Saving Pilot Dengler
In 'Rescue Dawn,' Herzog tells an engrossing story of survival
By Andy Klein
Werner Herzog has made English-language films before - mostly documentaries - but Rescue Dawn is the first that feels a bit like a true "Hollywood movie." No, it is not Transformers or Pirates of the Caribbean (thank God); it is not even an obvious crowd-pleaser like that brilliant icon of prison camp movies The Great Escape. But it is a solid, engrossing war/action film of the old school, built around a star performance by Christian Bale.
Bale plays Dieter Dengler, about whom Herzog had already made the documentary Little Dieter Needs to Fly (1997). Dengler, a German, emigrated to the U.S. in the '50s and became a citizen, largely because he was obsessed with being a pilot, and Germany - still demilitarized in the wake of World War II - had no air force. He finally became a Navy pilot.
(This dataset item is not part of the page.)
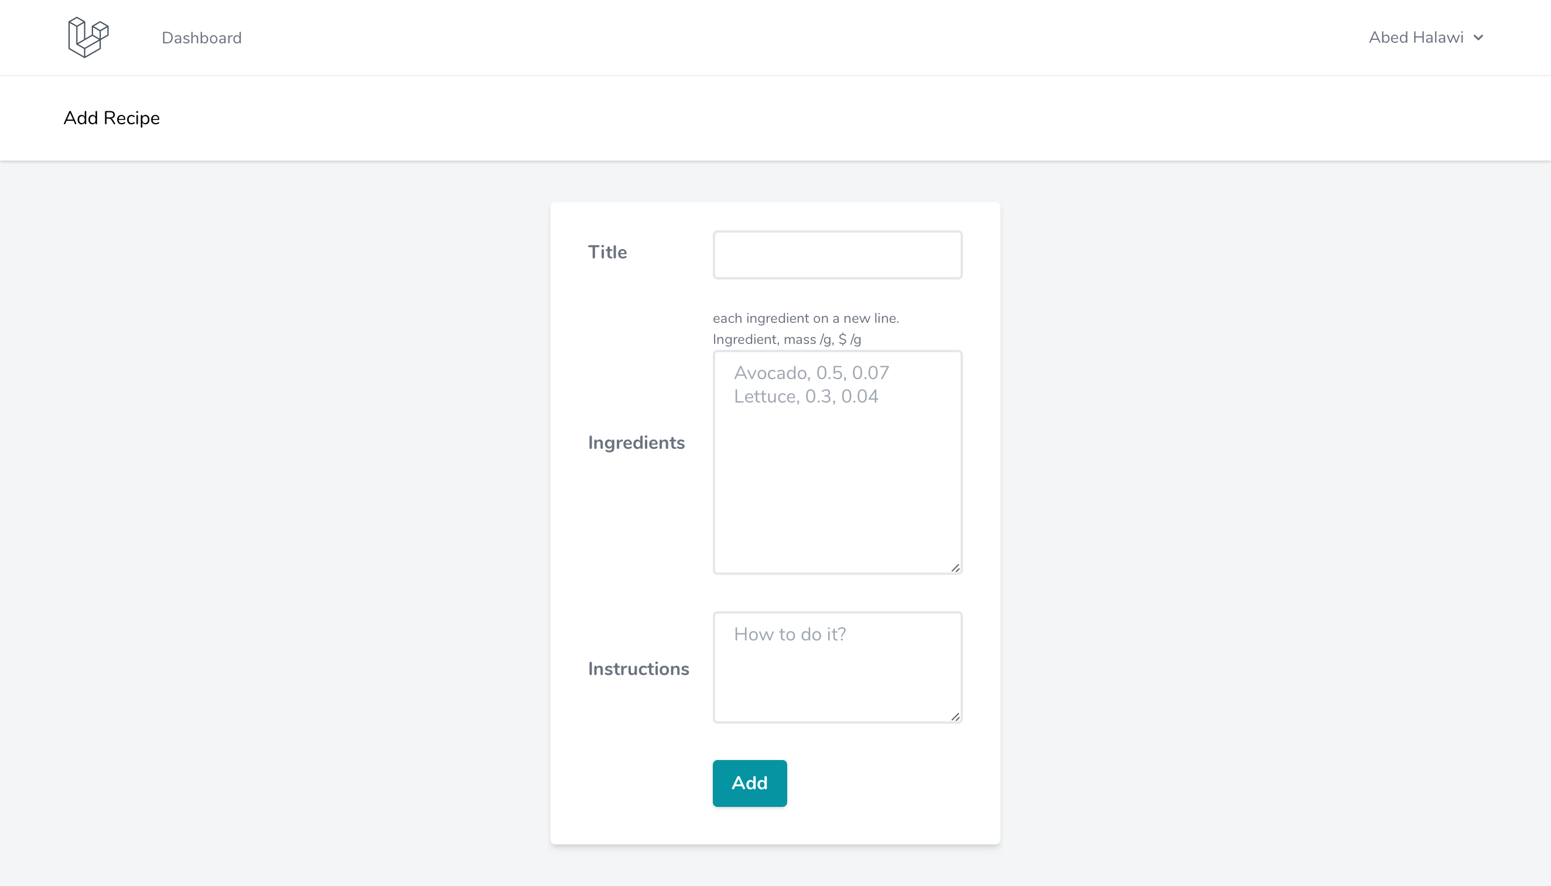
Task: Select the Dashboard menu item
Action: (x=201, y=38)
We meet Bale's Dengler in 1965, shortly before his first combat mission, as part of the U.S.'s secret, illegal bombing of Laos during the Vietnam War. He is shot down in the jungle and eventually captured. Despite torture, he refuses to sign a statement condemning the U.S. As a result, he is thrown into a tiny, remote POW camp with only one barracks of prisoners.
His hutmates include two Americans, the nearly broken Duane (Steve Zahn) and the nearly psychotic "Gene from Eugene" (Jeremy Davies), as well as three Asians, Y.C. (Galen Yuen), Phisit (Abhijati Jusakul), and Procet (Chaiyan Chunsuttiwat). Some of them have been there two years, and it's clear to Dieter that he'd rather die quickly trying to escape than suffer a slow death, spiritual and physical, through debasement and starvation. He manages to energize Duane. Even the reluctant Gene, who clings to delusional hopes of survival, has to join in when the group learns that their guards are planning on killing them and abandoning the camp.
Because Herzog got to know the real Dieter so well while shooting his documentary, he is able to fill Rescue Dawn with specifics omitted from the earlier film. Part of the realism here results from the accrual of believable little details about the men's day-to-day lives in the camp and during their painful trek toward rescue.
Bale's performance is understated and compelling, and, as in The Machinist, he dieted himself to a skeleton for the latter part of the story. (Dude, you do know that such extreme repeated ups and downs are unhealthy, right?) But just as compelling is Zahn's Duane. Zahn is by far best known for playing comic doofuses in films like Out of Sight, but he's just as memorable here in a role that's anything but comic.
In a recent article at Thereeler.com, Lewis Beale accuses the film of being racist: "[S]itting through Rescue Dawn is like watching a war movie made by the Ku Klux Klan." According to Beale, it "portrays nearly all of Dengler's Laotian captors and their North Vietnamese allies as subhuman, barely-civilized sadists who live to inflict torture and physical abuse." He cites the Russian roulette sequence in Deer Hunter (correctly) for its cartoonish dehumanization of the Vietnamese and several scenes in Apocalypse Now! (incorrectly) for similar distasteful portrayals. The latter requires, I think, a near-total misreading of the film as a whole.
Indeed, Beale ignores the existence of the three Asian prisoners - they are plainly not as well drawn as the three Americans (largely because only one of them speaks English, and the movie is from Dieter's point of view), but they're sympathetic. The "evil" characters are prison camp guards, not representative Laotians, and still one of them is a nice guy, and most of the rest are acting under pressure and would sooner not be there. Beale feels that the film overlooks the justifiable anger of the Laotians toward American bomber pilots. Unless I'm reading my own biases and knowledge into the movie, the villagers are plainly reacting in an understandable way to the conflict raging around them.